[RECORDS SHOWN]
◆ ◆ ◆ ◆ ◆
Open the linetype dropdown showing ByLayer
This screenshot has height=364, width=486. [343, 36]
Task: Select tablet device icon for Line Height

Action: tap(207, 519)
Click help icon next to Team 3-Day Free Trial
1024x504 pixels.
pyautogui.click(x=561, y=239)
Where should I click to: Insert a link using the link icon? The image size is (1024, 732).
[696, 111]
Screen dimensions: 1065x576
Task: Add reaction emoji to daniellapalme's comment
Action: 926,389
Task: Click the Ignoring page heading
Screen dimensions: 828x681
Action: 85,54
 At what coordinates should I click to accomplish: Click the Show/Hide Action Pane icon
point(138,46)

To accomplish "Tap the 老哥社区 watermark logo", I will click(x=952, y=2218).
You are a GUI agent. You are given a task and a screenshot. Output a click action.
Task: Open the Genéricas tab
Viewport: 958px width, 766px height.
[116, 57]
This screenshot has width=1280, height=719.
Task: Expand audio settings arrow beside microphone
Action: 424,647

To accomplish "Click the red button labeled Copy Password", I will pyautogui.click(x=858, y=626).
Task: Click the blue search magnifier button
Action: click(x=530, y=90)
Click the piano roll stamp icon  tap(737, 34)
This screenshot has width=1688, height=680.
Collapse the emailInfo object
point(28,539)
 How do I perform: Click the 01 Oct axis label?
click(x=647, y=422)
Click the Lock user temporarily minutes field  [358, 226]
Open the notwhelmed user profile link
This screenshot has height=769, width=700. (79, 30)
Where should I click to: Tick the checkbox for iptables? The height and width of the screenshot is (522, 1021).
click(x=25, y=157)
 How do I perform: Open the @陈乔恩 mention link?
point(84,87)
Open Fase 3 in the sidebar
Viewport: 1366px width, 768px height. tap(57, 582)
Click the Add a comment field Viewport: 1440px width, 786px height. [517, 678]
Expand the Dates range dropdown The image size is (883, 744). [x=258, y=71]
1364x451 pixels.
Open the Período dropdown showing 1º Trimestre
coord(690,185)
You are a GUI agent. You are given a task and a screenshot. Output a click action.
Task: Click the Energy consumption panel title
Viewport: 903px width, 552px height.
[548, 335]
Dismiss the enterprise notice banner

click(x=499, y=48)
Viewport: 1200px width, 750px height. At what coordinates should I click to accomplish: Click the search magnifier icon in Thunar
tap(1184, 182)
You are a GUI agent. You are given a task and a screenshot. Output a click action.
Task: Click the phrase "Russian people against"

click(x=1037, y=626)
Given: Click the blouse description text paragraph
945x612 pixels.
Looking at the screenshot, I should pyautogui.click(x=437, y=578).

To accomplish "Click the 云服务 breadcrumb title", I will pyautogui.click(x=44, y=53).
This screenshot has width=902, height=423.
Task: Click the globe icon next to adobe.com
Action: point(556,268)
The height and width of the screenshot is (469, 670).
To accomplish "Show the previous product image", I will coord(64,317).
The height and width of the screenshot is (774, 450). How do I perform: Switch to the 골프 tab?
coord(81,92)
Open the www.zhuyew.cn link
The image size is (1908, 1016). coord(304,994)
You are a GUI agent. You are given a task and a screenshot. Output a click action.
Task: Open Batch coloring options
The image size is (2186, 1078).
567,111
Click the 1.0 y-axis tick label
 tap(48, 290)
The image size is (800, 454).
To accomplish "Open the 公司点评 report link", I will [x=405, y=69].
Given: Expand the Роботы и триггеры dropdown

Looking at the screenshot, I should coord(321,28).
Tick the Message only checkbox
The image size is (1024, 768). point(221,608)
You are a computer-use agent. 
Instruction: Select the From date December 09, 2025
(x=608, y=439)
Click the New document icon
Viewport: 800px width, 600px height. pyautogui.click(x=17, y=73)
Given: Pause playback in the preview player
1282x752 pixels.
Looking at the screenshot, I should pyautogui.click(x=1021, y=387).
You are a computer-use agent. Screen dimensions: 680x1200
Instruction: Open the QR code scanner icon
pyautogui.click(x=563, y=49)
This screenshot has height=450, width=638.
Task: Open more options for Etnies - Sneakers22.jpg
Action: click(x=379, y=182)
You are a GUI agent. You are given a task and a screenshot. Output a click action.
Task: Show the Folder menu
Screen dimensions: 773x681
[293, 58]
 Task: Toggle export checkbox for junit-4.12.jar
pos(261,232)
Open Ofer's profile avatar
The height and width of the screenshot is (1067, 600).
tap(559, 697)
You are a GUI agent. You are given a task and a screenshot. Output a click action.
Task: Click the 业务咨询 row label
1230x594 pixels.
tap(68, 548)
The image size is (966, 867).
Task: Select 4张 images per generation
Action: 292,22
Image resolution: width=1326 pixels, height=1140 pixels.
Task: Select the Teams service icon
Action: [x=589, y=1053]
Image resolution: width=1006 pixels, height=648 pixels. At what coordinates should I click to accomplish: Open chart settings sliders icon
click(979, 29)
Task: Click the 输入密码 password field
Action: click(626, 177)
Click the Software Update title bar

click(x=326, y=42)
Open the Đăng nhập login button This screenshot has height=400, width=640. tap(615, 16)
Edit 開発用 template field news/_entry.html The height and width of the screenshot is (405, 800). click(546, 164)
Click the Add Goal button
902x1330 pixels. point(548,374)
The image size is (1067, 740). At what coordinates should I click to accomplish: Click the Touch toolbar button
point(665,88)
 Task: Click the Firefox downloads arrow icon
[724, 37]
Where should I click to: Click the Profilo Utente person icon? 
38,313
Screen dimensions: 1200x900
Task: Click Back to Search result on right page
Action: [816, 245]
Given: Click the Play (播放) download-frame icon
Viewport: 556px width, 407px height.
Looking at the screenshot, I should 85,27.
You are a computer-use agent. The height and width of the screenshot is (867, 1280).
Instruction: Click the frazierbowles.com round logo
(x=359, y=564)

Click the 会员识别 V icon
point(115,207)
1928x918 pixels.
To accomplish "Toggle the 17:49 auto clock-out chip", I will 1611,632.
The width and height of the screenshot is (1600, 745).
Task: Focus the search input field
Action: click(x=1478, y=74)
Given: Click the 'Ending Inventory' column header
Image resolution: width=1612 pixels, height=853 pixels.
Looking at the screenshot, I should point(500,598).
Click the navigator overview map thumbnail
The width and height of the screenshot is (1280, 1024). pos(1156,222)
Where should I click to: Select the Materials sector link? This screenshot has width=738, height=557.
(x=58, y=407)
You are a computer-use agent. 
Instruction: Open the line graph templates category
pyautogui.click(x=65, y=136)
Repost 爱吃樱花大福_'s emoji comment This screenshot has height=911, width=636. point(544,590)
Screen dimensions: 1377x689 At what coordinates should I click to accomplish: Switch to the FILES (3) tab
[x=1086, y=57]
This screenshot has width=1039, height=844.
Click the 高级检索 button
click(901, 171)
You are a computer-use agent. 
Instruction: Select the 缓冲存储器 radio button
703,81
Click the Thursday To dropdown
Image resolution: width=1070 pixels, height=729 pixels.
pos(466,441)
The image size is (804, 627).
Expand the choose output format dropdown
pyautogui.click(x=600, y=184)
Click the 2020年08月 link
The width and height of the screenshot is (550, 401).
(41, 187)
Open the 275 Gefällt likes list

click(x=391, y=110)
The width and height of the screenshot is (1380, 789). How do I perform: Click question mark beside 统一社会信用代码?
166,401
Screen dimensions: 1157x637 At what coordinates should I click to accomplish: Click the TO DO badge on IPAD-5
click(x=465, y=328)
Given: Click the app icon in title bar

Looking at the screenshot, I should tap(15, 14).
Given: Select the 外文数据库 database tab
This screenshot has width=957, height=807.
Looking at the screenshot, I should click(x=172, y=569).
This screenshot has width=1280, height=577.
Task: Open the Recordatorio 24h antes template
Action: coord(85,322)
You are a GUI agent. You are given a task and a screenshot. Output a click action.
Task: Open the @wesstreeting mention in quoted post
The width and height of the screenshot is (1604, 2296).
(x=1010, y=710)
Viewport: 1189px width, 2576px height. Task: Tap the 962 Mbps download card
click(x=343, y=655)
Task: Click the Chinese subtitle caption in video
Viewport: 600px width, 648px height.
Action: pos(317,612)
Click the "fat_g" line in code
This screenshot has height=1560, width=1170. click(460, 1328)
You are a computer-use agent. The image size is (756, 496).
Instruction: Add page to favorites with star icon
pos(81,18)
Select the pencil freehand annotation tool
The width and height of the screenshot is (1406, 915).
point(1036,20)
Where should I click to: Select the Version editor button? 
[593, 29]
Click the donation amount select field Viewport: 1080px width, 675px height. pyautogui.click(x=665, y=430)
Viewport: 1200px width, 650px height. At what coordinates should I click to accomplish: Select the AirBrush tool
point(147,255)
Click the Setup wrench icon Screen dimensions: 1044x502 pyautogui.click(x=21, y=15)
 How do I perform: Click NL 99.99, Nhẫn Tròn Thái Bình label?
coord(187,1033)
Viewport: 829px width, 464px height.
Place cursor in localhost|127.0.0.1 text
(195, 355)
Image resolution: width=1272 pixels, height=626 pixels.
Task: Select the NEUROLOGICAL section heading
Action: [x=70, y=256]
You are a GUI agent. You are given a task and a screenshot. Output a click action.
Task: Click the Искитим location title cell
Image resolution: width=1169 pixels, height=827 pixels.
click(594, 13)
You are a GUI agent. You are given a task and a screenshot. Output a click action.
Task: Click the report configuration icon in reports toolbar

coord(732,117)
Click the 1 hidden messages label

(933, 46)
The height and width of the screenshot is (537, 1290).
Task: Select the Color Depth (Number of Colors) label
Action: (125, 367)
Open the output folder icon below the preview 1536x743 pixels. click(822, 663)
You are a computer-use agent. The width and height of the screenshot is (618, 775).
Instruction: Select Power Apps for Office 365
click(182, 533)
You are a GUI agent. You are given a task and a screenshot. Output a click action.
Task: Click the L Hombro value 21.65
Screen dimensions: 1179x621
◆ ◆ ◆ ◆ ◆
[AIM OF THE TASK] Could you return all lines from the data above that contain the string "preview"?

[SOLUTION FOR THIS PROBLEM]
Given: Pause playback in the preview player
Open the output folder icon below the preview 1536x743 pixels. click(822, 663)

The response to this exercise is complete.